Aquel profesor de Filosofía intentaba comprender los fractales, aunque aún no había comprendido la grandeza de los recónditos misterios de la Madre Naturaleza, a la que amaba. Lejos quedaba el imperativo ético de vivir conforme a Ella porque hoy en día los algoritmos dominan el mundo. Somos megadatos, vivimos en una gigantesca “dataesfera”.
Tras media vida dedicado a la docencia, ahora soportaba con estoicismo los rigores de la tecnología, sufriendo la obsesión de control y digitalización actuales. Padecía las exigencias del sistema Séneca en lugar de comprender el pensamiento del filósofo oriundo de Córdoba. Lejos quedaba la genuina paideia, el auténtico arte de enseñar valores y saberes. Su alumnado estaba completamente abducido por las pantallas, en las profundidades de una caverna, viviendo en una realidad ficcional. Intentó alejarse de las aulas, lugares cada vez más extraños, y crear nuevas ágoras, al aire libre, para enseñar a los jóvenes a desembarazarse de las pasiones apremiantes y acaparadoras de su entorno, a comportarse con independencia moral, no dejándose influir por el vocerío de las redes sociales. Pero los bancos de esas aulas no enraizaron y pasaron a formar parte del paisaje, naturaleza muerta. Buscó las respuestas en el cultivo de un huerto escolar, se deleitaba sólo con oír crecer las plantas, siguiendo sus biorritmos, e intentando explicar a los nativos digitales el milagro de la evolución. Sólo pretendía un aprendizaje a través de la experiencia, de la observación, de la acción en el medio. Demasiado esfuerzo, demasiado sudor, demasiados sinsabores.
Pronto advirtió que sólo eran entretenimientos que no podían contener un sentimiento que surgía de lo profundo, una incómoda sensación de vacío en el ejercicio de su profesión. Como tantos docentes, y muchas personas, empezaba a sucumbir ante la implacable Ley Universal del Aprendizaje: no podía aprender a la misma velocidad que cambiaba el entorno tecnológico. El profesor se sentía impotente ante su impericia digital, desmoralizado por cierta sensación de fracaso. Se sentía una rara avis en la enseñanza, le resultaba ajeno el devenir de la educación, era incapaz de adaptarse. Lo que había antes ya no servía y lo que le gustaría que ocurriera nunca acontecería. Resultado: desilusión y tristeza ante una gran paradoja: le apasionaba aprender, pero no podía aprender tanto ni tan rápido y encima se sentía un inútil, un incompetente, por no responder a las nuevas exigencias tecnocráticas. Intentaba llenar su vida con cualquier actividad que le permitiera estar alejado de ordenadores y otros dispositivos, pues no le gustaba estar siempre aporreando teclas o toqueteando pantallas, atendiendo a requerimientos continuos para justificar su trabajo. No soportaba que las relaciones humanas estuvieran mediatizadas por las máquinas (y ese curso por las cámaras), que la comunicación se limitara a avisos y mensajes corporativos.

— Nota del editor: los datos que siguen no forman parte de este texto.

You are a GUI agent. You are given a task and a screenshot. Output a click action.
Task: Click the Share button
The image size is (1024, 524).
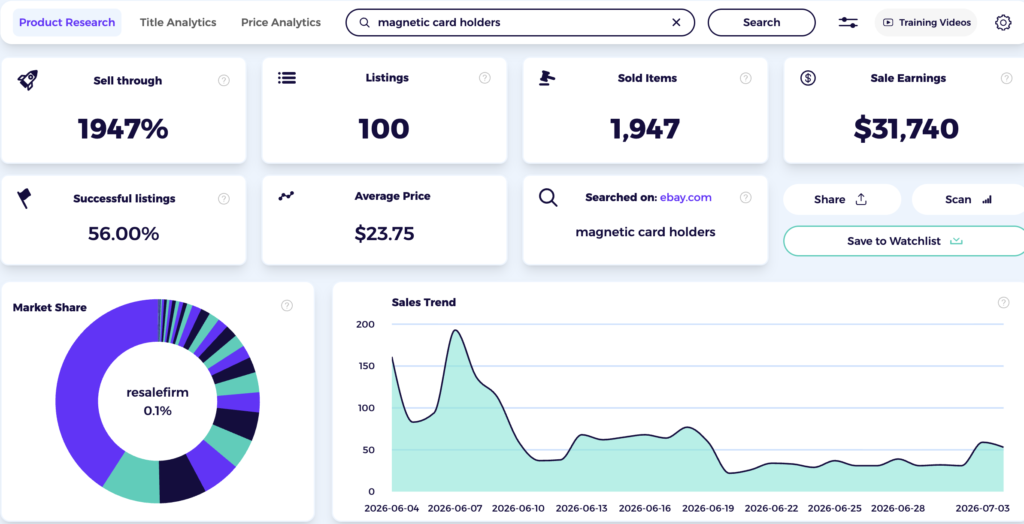click(842, 199)
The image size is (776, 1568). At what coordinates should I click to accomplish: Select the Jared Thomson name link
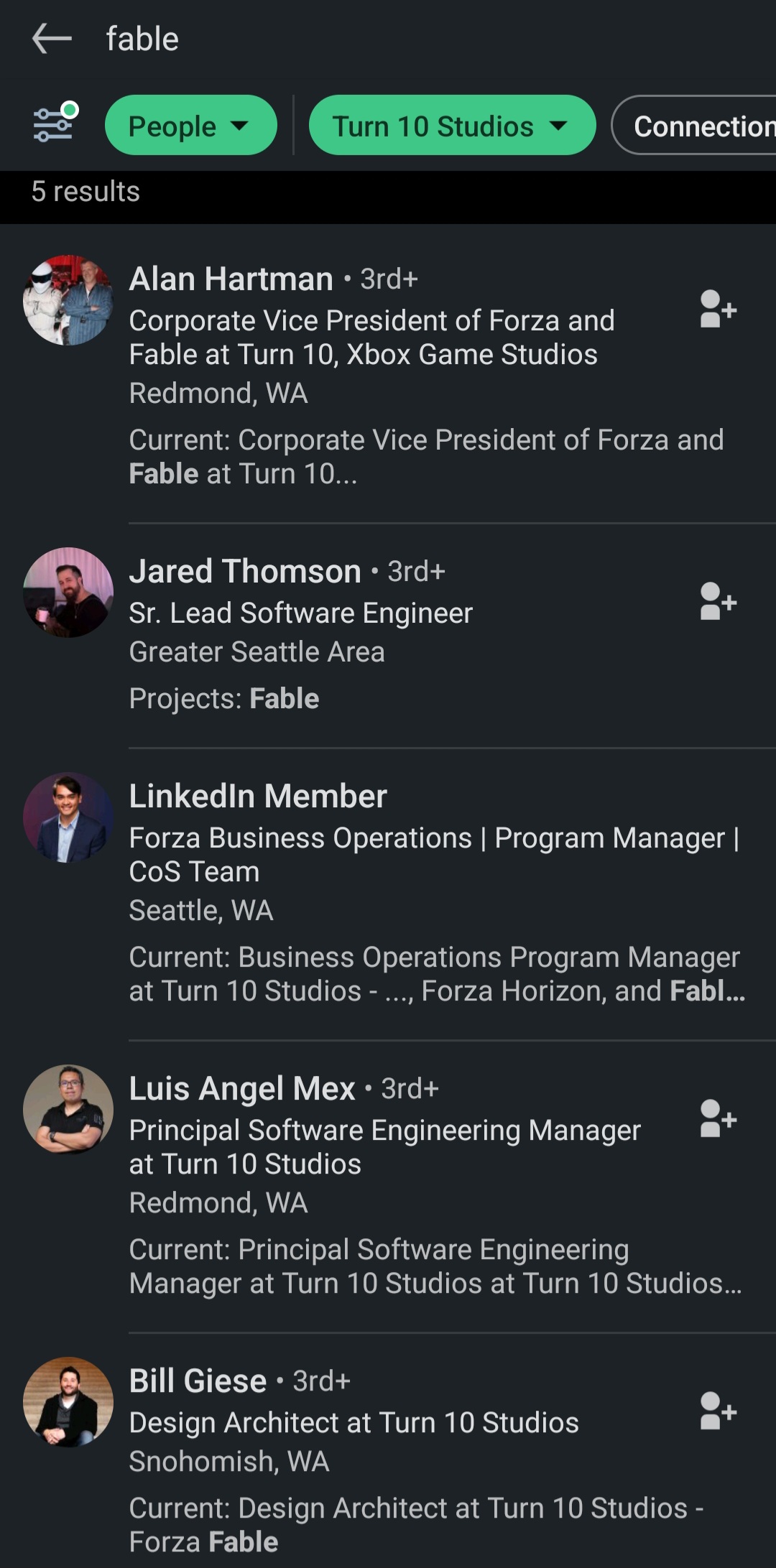point(245,571)
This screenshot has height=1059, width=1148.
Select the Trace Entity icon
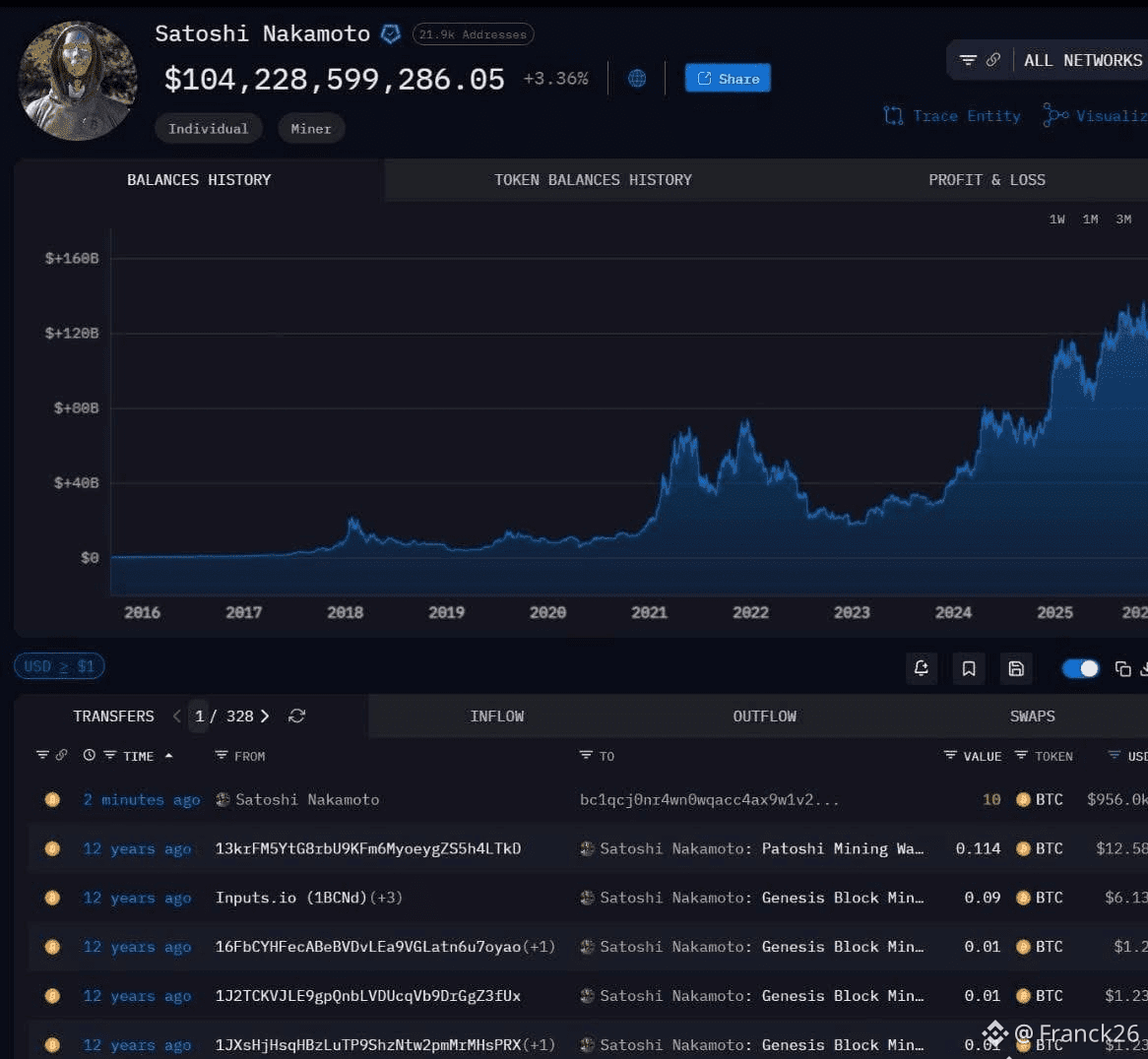point(894,115)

Huyendo de una práctica docente lastrada y deformada por requisitos pseudocientíficos y pseudopedagógicos, se refugiaba en una vida sencilla alejada de esta docencia frenética y despersonalizada. Cada vez más, disfrutaba de los pequeños placeres de la vida: un amanecer o un atardecer, un paseo por la montaña con su perra, un buen vaso de vino. Era un apasionado de la conversación con amigos a los que planteaba con ironía si Platón identificaría el cielo donde están las ideas con la nube informática o si Kant consideraría los algoritmos “formas a priori” o “categorías”. Cansado de “tenores huecos y el coro de los grillos que cantan a la luna”, ya sólo aspiraba a jubilarse, sin pena ni gloria, y como el hombre bueno y sabio que era, ligero de equipaje, casi desnudo, como los hijos de la mar, a la antigua usanza, cual capitán Haddock.